Com Lennon é diferente. Em 8 de dezembro de 2010 completaram-se 30 anos do seu assassinato. Ele se foi antes do tempo. Não fazia parte do combinado. Lennon ainda tinha muito a criar. Tinha muita vida pela frente. É por isto que a ideia de voltar no tempo para salvar sua vida me é tão atraente. Não fosse a obsessão assassina de um sujeito com um longo histórico de distúrbios mentais como Mark Chapman, Lennon poderia estar entre nós. Ele poderia ter completado 70 anos em 9 de outubro de 2010. Poderia fazer sua primeira turnê pelo Brasil em 2011. 

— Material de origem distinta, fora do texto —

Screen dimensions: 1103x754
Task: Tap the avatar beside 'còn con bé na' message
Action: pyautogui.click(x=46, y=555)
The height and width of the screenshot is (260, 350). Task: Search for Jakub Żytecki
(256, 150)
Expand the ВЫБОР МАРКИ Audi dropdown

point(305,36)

Quanto a Chapman, está preso desde 1980. Já teve cinco vezes recusado o pedido de liberdade condicional, pois ainda é considerado um perigo para a sociedade.


Strawberry Fields... 


A porta do edifício Dakota
Decidi há duas semanas que viajaria no tempo para evitar o assassinato de Lennon. Foram duas semanas de treinamento. Tenho passado algumas horas a cada noite treinando um único golpe, o da “lâmina escondida”. Trata-se de uma estocada rápida, precisa, quase cirúrgica, invisível e fulminante, que vi pela primeira vez no filme de samurais A lâmina escondida. O destino da pequena lâmina é o coração de Mark Chapman. 

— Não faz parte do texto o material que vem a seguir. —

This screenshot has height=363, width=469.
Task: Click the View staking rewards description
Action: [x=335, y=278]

São 16h50 de uma fria tarde de inverno, 8 de dezembro de 1980, quando saio da estação de metrô na Rua 72, em frente ao Central Park West, em Nova York. Pego a calçada à minha esquerda na direção do Dakota, apenas a uma quadra de distância. Ando com as mãos enterradas nos bolsos do sobretudo. Na palma da mão direita sinto o frio da lâmina delgada de um palmo de comprimento. 


Às 16h55, chego à esquina. Do outro lado da rua está o Dakota. Vejo a limusine estacionada. Paul Goresh está parado perto dela. Um outro sujeito com cara de palerma, gordo e de óculos anda de um lado para o outro. Ele está quieto, porém parece tenso. Ponho meus pés no asfalto. Um motorista de táxi pisa no freio e põe a mão na buzina do seu carro amarelo e mal-conservado. Ele pragueja em minha direção. É solenemente ignorado. Meus olhos estão focados na porta do Dakota. 


No momento em que troco o asfalto pela calçada, vejo John e Yoko saírem do prédio. Os carros na rua se calam. Se havia outras pessoas na rua, todas sumiram. Não lembro de ninguém. Só recordo de John, de Yoko, de Goresh, de Chapman, do porteiro do Dakota e do motorista da limusine que abria a porta para o casal. Chego a um metro de distância de Chapman quando ele pede o autógrafo. É quando eu me agacho. Finjo amarrar o tênis. John devolve o LP a Chapman, Goresh bate as suas fotos, eu meto a mão direita no bolso e agarro a lâmina escondida. 


Lennon e Goresh, 1980.
Lennon entra na limusine. Chapman olha o carro. Eu me ergo e, repetindo pela enésima vez o golpe que tanto treinara, dou uma única estocada veloz, raivosa e decidida no coração daquele sujeito... 


Tão rápido quanto a lâmina saiu do bolso, para lá ela retorna. Começo a caminhar pela calçada. Deixo Chapman e Goresh para trás. Não preciso me certificar da eficiência do meu golpe. É ela quem chega aos meus ouvidos. Após andar uns dez metros ouço um baque surdo. Antes de virar a esquina, arrisco uma espiada. Vejo Chapman estatelado na calçada. Ele não se move. Goresh e o porteiro do Dakota tentam reanimá-lo. Não consigo esconder um sorriso. Chapman jamais soube o que o atingiu. Já estava morto antes de sua cabeça bater no concreto. Eu dobro a esquina, o tempo acelera e volto a São Paulo, a tempo de garantir um par de ingressos para o concerto de John Lennon, que acontecerá em São Paulo em maio de 2011.


Publicado originalmente em Época Online, em 25/02/2011.